The Empire offers a number of significant challenges. Was it a summarily good thing, or are you merely measuring the outcomes in relation to the incredibly low bar that is the Belgian Congo? If the British Empire was such a boon to economic development, why was India’s share of the world economy estimated at 23% before invasion, and just 4% at independence? It might be fairer to say that, if you were a white colony, the Empire wasn’t so bad. If, on the other hand, you were one of Rhodes’s natives to be treated as a child and denied the franchise, it might reasonably be said that the Empire was a brutal oppressor.
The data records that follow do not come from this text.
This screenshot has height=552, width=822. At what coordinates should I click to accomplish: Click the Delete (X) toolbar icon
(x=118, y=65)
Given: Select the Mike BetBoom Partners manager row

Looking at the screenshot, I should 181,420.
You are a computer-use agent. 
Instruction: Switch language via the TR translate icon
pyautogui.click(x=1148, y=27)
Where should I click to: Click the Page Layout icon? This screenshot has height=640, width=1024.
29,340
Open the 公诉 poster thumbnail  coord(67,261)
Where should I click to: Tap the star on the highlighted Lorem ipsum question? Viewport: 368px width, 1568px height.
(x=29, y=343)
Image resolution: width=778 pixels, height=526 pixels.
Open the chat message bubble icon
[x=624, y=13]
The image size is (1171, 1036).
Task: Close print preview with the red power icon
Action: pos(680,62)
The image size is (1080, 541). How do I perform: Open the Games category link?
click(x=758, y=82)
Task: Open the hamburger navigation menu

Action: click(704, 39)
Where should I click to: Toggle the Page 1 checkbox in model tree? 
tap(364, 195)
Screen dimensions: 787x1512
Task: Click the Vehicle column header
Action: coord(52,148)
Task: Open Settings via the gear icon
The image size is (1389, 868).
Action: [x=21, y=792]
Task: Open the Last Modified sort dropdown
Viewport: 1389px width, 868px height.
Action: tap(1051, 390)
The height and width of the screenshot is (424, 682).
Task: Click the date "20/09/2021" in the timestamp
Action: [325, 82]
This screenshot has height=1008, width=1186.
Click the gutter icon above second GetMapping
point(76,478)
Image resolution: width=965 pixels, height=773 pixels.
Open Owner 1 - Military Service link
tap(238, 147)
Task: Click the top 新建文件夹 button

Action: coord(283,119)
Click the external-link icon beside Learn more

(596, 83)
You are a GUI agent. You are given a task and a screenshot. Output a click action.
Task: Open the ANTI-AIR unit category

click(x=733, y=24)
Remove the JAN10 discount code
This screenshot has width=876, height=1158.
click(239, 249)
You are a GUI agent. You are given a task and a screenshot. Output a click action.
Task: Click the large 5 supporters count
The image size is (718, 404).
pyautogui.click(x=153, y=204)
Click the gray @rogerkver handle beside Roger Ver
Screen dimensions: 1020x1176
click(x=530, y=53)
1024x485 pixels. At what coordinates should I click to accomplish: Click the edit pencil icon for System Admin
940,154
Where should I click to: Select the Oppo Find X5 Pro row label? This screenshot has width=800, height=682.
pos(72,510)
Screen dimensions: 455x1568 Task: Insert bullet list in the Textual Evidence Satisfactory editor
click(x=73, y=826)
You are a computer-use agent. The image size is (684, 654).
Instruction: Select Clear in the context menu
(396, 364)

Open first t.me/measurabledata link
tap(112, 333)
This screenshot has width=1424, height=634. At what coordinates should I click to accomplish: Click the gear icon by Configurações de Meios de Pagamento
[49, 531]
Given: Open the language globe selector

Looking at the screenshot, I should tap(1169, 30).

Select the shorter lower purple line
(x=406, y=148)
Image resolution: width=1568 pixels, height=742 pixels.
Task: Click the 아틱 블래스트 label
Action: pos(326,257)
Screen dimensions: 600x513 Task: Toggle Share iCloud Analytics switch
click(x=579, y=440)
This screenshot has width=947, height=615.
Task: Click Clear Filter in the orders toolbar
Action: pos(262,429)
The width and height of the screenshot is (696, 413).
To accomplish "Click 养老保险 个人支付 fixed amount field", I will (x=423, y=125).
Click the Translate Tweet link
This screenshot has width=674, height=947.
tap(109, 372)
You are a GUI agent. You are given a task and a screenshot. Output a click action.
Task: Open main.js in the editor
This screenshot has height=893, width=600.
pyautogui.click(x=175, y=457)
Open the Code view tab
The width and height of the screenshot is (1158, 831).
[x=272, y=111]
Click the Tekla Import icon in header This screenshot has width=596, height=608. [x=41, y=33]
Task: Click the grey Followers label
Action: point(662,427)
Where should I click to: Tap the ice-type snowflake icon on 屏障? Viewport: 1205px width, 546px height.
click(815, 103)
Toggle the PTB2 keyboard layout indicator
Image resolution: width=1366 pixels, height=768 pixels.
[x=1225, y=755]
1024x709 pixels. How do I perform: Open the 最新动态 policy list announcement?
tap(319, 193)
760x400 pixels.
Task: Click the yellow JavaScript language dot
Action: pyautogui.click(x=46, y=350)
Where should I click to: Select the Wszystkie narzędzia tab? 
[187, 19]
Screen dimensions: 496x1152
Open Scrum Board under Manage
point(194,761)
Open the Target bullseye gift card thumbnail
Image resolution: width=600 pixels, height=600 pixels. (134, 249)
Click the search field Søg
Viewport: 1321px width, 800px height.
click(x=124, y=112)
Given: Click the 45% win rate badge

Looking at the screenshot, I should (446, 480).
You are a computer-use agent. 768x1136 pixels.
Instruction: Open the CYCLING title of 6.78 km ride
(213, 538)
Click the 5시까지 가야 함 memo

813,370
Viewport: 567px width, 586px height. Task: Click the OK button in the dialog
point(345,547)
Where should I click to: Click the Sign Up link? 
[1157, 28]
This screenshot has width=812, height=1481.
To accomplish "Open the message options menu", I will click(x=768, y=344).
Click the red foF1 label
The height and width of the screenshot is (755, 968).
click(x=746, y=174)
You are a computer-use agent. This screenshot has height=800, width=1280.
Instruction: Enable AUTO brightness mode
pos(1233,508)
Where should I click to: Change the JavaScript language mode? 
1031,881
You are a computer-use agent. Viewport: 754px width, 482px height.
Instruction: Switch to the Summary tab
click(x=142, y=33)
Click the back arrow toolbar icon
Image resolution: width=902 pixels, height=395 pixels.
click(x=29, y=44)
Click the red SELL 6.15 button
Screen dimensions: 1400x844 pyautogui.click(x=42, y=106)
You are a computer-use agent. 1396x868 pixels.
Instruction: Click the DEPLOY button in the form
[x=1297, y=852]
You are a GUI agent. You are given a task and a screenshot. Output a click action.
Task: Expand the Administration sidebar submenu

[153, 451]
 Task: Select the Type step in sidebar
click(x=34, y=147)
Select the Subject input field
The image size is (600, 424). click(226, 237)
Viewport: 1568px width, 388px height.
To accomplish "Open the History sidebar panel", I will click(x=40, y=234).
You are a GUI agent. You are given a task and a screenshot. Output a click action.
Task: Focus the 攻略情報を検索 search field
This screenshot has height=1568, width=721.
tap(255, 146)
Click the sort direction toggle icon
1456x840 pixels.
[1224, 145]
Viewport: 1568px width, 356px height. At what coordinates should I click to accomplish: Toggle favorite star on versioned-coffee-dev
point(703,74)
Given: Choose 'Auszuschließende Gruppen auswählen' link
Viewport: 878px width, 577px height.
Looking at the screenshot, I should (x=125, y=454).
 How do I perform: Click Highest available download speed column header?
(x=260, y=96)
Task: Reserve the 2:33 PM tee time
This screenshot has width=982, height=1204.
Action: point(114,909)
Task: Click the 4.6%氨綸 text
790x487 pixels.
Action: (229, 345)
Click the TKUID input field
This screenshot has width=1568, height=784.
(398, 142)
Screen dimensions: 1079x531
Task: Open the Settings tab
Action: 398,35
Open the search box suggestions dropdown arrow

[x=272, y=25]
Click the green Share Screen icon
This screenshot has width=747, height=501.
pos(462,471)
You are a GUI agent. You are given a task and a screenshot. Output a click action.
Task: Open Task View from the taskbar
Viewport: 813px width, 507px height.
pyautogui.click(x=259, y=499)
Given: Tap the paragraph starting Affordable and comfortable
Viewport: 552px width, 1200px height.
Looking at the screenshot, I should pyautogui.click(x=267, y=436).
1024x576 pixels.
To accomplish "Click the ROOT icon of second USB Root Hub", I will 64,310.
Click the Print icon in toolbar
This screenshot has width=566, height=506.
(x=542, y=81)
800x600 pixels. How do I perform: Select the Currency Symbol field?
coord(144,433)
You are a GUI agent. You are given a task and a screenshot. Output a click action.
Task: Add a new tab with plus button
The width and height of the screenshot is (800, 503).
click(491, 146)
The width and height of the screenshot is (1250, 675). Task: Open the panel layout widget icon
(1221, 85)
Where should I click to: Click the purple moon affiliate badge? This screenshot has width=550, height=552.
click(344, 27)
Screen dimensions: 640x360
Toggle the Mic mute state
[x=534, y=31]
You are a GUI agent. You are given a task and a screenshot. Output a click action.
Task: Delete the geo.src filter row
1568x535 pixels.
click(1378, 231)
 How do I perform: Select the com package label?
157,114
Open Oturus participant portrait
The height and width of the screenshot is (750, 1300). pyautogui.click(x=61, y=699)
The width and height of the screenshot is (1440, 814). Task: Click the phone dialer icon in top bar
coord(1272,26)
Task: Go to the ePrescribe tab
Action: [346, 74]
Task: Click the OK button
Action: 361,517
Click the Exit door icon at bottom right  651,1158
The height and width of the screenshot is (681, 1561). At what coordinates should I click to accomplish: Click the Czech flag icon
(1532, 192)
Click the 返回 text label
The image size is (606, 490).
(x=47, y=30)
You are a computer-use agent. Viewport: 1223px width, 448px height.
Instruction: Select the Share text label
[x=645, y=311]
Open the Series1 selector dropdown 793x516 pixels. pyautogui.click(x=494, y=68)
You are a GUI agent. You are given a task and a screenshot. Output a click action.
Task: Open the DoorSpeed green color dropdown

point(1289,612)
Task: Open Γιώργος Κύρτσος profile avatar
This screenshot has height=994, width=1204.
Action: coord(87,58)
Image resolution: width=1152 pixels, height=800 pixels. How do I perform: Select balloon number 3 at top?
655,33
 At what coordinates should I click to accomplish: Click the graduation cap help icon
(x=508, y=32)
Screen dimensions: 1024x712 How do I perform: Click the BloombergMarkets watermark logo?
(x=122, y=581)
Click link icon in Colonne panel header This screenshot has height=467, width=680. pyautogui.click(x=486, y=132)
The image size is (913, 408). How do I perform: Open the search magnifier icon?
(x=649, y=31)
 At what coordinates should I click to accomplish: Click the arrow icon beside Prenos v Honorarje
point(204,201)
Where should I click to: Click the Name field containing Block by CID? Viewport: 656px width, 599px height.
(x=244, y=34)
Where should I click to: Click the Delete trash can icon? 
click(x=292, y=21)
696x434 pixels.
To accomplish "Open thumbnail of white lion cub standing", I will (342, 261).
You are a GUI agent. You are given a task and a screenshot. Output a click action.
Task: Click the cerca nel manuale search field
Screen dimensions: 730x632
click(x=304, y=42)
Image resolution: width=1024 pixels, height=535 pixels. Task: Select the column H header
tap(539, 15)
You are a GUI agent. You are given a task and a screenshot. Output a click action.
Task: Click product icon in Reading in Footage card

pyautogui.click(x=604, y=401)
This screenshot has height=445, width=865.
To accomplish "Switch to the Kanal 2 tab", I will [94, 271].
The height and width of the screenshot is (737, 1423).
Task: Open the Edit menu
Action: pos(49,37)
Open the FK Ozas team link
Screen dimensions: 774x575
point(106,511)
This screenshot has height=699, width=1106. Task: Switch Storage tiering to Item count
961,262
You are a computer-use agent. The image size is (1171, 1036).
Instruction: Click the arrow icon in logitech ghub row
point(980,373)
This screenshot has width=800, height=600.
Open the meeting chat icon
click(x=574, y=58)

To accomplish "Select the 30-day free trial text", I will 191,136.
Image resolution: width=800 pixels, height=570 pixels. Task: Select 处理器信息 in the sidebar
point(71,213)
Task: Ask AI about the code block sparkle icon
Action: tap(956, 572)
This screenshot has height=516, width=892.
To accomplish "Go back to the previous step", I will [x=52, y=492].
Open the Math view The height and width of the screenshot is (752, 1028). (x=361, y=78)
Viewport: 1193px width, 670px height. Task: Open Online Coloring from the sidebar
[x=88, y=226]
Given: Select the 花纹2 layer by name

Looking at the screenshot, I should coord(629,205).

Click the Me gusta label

Yes, building railways and other infrastructure was a useful inheritance when countries gained their independence, but as none of it was built with their interests at heart - it was built to enable military control and to extract the wealth - that smacks of post-event justification.
So, as a liberal and as someone of Indian descent, I oppose what is, effectively, the imposition of a repressive world view on the rights of academics, and anyone else for that matter, to express a variety of perspectives on events that have taken place, in order to create an idealised perspective on a divided country.
No people are perfect, no nation’s impact on the world around it is uniformly benevolent, and history is meant to inform and educate - we are supposed to learn from our history and the mistakes we make. But then, this Government doesn’t like to be reminded of its failures, and it refuses to learn from its mistakes.
Our job as liberals is to hold the Government of the day to account, to suggest means to improve the state of the nation and its people. That means allowing debate on events past and present, and encouraging diversity of thought, and so we need to shine a light on this Government’s desire to suppress views it doesn’t much like.
Because, if they get away with that, they’ll happily suppress political dissent and opposition by inches, as we see in their restrictions on political campaigning, their attempts to neuter the Electoral Commission and their move to change constituency boundaries based on registered voters rather than population.